My concerns with Prof Fuller’s approach begin with this comment
More specifically, academics should be trained to think about their citations as investments under conditions of scarcity — that is, exactly like a capital resource.
and develop with
To be sure, in the end, we will need to admit upfront that the move to citations is a move to integrate a proper conception of markets into the internal dynamics of academic knowledge production.
As a financial mathematician who has worked in markets I have a deep commitment to markets but what I wish to highlight in Prof Fuller’s argument (as disseminated) is that it is not clear what is meant by “a proper conception of markets”.

Since the Financial Crisis there has been increasing interest in what is a “a proper conception of markets” and an emerging (minority) consensus that the current conception is flawed and the Financial Crisis of 2007-2009 and subsequent crises of ethics are the consequences of this flawed conception.

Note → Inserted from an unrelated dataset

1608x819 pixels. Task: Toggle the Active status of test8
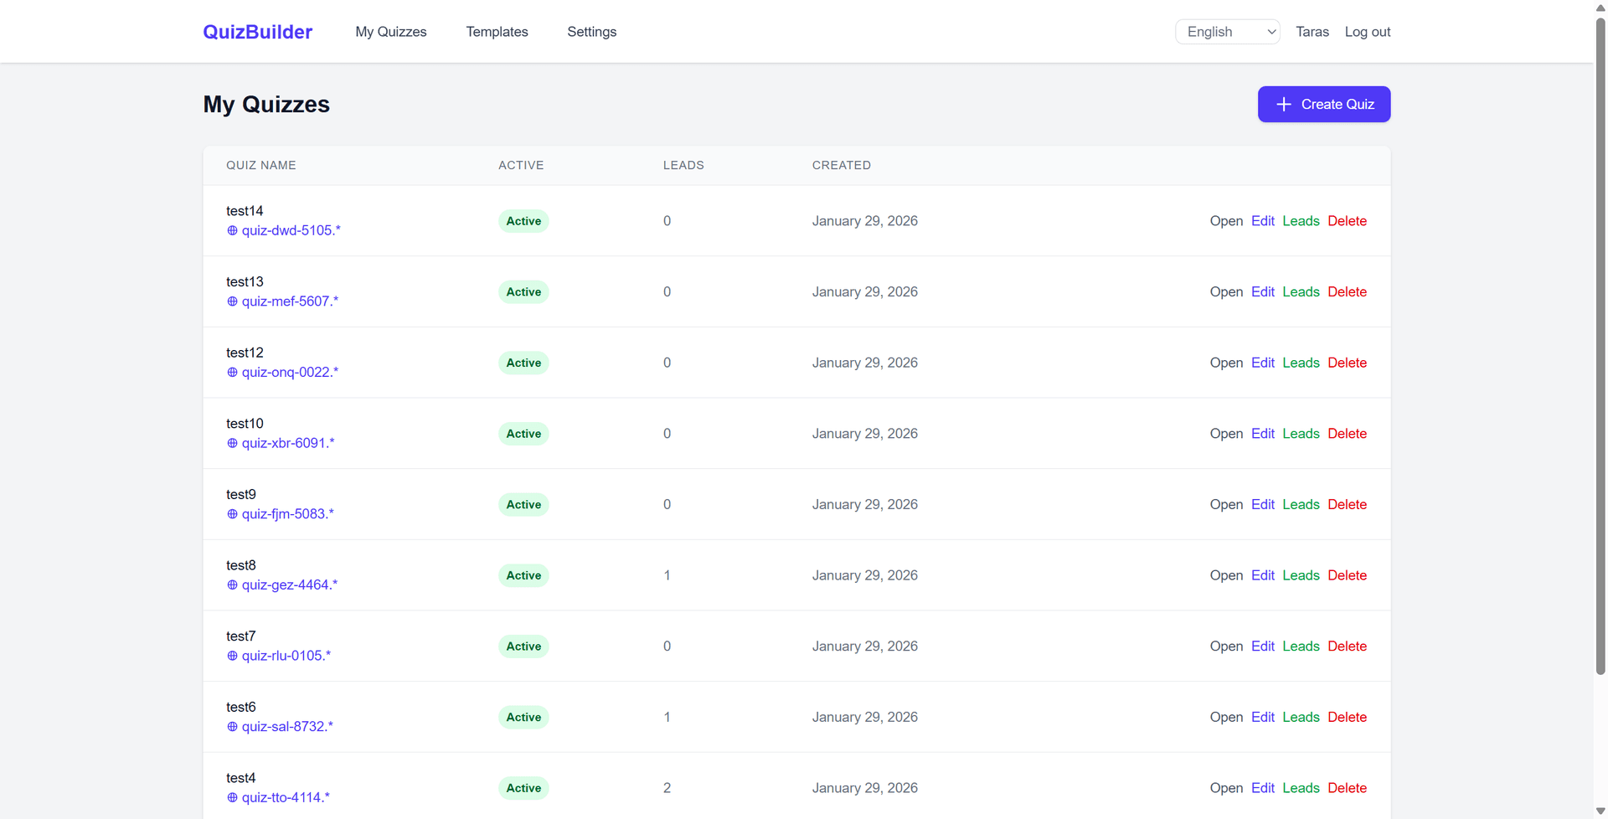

One line of thought in this emerging consensus is that the ‘good internal’ to markets is not profit maximisation under scarcity, following from Robbins definition, but the distribution of credit in the presence of uncertainty to support social cohesion, closer to Maynard Keynes conception.

I would suggest that Fuller’s focus on citations is analogous to a naive financier's focus on money. I would argue that the focus of HEFCE should be the less tangible concept of ‘knowledge’, just as a good financier is concerned with ‘credit’. I believe this observation is a markets focussed corollary to the comments made by Meera Sabaratnam.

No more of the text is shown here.